On Jan 29, 2012, at 10:23 AM, Georges Saab wrote:

>> 
>> I'm missing something. How can everybody using the exact same system scale 
>> to 100's of developers?
> 
> System = distributed build and test of OpenJDK

Ah ha...   I'm down in the trenches dealing with dozens of different OS's 
arch's variation machines.
You are speaking to a higher level, I need to crawl out of the basement.

> 
> Developers send in jobs 
> Jobs are distribute across a pool of (HW/OS) resources
> The resources may be divided into pools dedicated to different tasks 
> (RE/checkin/perf/stress)
> The pools are populated initially according to predictions of load and then 
> increased/rebalanced according to data on actual usage
> No assumptions made about what exists on the machine other than HW/OS
> The build and test tasks are self sufficient, i.e. bootstrap themselves 
> The bootstrapping is done in the same way for different build and test tasks

Understood.
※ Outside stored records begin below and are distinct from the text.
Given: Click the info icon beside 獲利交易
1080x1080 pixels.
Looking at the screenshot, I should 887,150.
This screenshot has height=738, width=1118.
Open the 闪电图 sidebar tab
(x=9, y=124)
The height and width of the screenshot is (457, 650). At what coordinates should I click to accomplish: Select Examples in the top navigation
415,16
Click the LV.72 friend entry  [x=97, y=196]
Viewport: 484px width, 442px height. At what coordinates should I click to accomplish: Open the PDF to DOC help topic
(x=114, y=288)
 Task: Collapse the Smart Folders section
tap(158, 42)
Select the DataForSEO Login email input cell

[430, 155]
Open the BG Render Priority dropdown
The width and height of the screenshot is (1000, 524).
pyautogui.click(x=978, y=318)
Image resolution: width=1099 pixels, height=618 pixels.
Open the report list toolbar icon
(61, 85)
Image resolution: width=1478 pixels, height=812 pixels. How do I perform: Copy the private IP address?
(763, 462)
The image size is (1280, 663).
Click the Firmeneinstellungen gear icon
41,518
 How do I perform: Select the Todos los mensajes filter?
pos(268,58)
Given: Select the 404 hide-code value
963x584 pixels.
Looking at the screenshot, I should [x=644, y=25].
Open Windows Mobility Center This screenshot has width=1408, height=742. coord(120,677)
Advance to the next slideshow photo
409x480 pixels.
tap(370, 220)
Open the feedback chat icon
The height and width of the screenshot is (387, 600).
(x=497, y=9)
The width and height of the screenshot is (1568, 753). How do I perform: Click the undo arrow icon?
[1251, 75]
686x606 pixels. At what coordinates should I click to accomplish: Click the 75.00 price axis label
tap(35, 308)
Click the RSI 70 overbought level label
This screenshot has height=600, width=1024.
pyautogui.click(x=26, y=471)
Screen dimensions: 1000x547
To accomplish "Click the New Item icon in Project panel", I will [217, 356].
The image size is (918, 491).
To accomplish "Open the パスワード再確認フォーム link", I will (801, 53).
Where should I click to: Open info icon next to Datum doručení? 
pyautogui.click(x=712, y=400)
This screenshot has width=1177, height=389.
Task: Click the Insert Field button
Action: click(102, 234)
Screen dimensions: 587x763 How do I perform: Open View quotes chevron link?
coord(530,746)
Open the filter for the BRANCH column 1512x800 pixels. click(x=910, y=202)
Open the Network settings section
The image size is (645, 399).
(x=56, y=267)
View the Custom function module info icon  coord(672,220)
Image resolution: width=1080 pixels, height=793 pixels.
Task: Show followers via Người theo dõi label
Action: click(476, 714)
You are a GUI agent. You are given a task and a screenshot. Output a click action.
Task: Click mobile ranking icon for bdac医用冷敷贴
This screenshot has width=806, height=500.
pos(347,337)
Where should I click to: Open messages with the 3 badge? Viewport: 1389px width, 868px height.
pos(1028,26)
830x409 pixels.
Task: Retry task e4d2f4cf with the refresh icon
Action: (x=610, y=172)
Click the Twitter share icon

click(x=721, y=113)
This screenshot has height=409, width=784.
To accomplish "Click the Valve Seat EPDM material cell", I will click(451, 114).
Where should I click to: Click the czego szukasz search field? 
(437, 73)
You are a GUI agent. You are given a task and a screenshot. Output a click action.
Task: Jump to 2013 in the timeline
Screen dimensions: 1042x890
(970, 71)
We have talked about this before.  I have also been on the search 
for the Holy Grail. ;^)
This is why I keep working on JPRT.

> 
> The only scaling aspect that seems at all challenging is that the current 
> checkin system is designed to serialize checkins in a way that apparently 
> does not scale -- here there are some decisions to be made and tradeoffs but 
> this is nothing new in the world of Open community development (or any large 
> team development for that matter)

The serialize checkins issue can be minimized some by using distributed SCMs 
(Mercurial, Git, etc)
and using separate forests (fewer developers per source repository means fewer 
merge/sync issues)
and having an integrator merge into a master. This has proven to work in many 
situations but it
also creates delivery to master delays, especially if the integration process 
is too heavyweight.

The JDK projects has been doing this for a long time, I'm sure many people have 
opinions as to how
successful it is or isn't.

It is my opinion that merges/syncs are some of the most dangerous things you 
can do to a source base,
and anything we can do to avoid them is usually goodness, I don't think you 
should scale this without some
very great care.

> 
>> 
>> And that one system will naturally change over time too, so unless you are 
>> able to prevent all change
>> to a system (impossible with security updates etc) every use of that 'same 
>> system' will be different.
> 
> Yes, but it is possible to control this update and have a staging environment 
> so you know that a HW/OS update will not break the existing successful build 
> when rolled out to the build/test farm.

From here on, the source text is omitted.